The review by Nancy Blake of Straight-Jacketed by Empty Air by Greg Crowhurst is an informed and appropriate accompaniment to the suffering and neglect of patients with ME.
Perhaps one of the most promising progress in nutritional treatment approaches to serious conditions including Epilepsy, Multiple Sclerosis, ALS [motor neurone or Lou Gehrig disease] and cancer, particularly brain cancer is the low carbohydrate Ketogenic diet as published in the feature What Happens When the Body Goes Into Ketosis (Ketogenic Diet).
“From a young age, we’re taught that eating three meals a day, plus snacks, is healthy and necessary for the human body to function normally, and this rhetoric still dominates North American food guides today. Mark Mattson, the Current Chief of the Laboratory of Neuroscience at the National Institute on Aging, once asked:
“ 'Why is it that the normal diet is three meals a day plus snacks? . . . There are a lot of pressures to have that eating pattern, there’s a lot of money involved. The food industry – are they going to make money from skipping breakfast like I did today? No, they’re going to lose money. If people fast, the food industry loses money. What about the pharmaceutical industries? What if people do some intermittent fasting, exercise periodically and are very healthy? Is the pharmaceutical industry going to make any money on healthy people?'
"The quote above comes from a TED talk Mattson gave on the benefits of fasting, a practice which forces the body to switch its fuel source from glucose to ketones. Scientists are observing a wide variety of health benefits from this transition, from starving cancer to improving cognition, and a ketosis diet is now being implemented for people with cancer, Alzheimer’s disease, epilepsy, and more. It has tremendous benefits for the brain, as explained by Mattson in his talk, but also for the body.”

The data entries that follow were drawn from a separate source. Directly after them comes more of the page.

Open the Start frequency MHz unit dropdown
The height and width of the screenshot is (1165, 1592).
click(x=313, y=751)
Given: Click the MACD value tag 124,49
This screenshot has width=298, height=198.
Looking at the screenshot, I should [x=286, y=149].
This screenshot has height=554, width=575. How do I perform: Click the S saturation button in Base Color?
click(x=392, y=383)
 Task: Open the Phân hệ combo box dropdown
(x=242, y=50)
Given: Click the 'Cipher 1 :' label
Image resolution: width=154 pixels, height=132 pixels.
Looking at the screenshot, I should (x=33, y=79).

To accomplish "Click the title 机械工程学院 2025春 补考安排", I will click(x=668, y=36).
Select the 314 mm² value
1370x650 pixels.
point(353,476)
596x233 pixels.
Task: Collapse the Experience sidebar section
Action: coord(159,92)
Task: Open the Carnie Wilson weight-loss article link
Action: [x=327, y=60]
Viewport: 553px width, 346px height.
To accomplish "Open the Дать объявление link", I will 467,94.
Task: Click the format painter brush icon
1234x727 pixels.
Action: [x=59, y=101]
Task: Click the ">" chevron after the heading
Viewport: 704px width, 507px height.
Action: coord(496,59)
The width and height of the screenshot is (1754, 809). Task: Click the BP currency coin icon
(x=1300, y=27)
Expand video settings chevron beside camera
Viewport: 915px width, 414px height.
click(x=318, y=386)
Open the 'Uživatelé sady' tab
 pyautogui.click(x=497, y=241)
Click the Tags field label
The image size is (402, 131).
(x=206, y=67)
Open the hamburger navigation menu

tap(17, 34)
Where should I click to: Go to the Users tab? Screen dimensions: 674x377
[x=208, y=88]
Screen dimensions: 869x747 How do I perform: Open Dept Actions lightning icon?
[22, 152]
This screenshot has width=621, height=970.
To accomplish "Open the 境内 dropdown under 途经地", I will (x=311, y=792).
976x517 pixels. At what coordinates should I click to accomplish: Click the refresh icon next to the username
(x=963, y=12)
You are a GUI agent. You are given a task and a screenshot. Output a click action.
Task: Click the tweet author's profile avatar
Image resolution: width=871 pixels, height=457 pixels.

Within this article are several video links including the riveting 3-hour Podcast: Discussion between Joe Rogan and Dr Dom D’Agostino PhD which ranges far and wide regarding the basics of the ketogenic diet and displays the far-reaching acumen in medicine, metabolic science, weight and body building, even veterinary medicine and hunting prowess of Dr Dominic D’Agostino PhD Assistant Professor in the Department of Molecular Pharmacology and Physiology at the University of South Florida Morsani College of Medicine, and a senior research scientist at the Institute for Human and Machine Cognition (IHMC). He was also recently a crew member of the NASA NEEMO 22 project. Further information is available at his website KetoNutrition.
Statin Nation - The Ill-Founded War on Cholesterol, What Really Causes Heart Disease, and the Truth About the Most Overprescribed Drugs in the World by Justin Smith is reviewed and illustrates yet another area of healthcare in which the conventional paradigm badly needs updating.
“The author documents and exposes myths - the Diet Heart Hypothesis, Good and Bad Cholesterol Fallacy and imponderables we still don’t understand, including all the factors involved in the processes of heart disease. Justin Smith does a credible job of explaining cholesterol’s importance, including documenting the research findings of dietary studies exploring the Diet-Heart Hypothesis, which generally concluded that saturated fat is not related to LDL levels and that the greater saturated fat intake was associated with lower progression of heart disease, whereas polyunsaturated fat and carbohydrate intakes were associated with heart disease progression.”
All in all, PH Online Issue 244 is a splendid issue, provocative and not an easy read.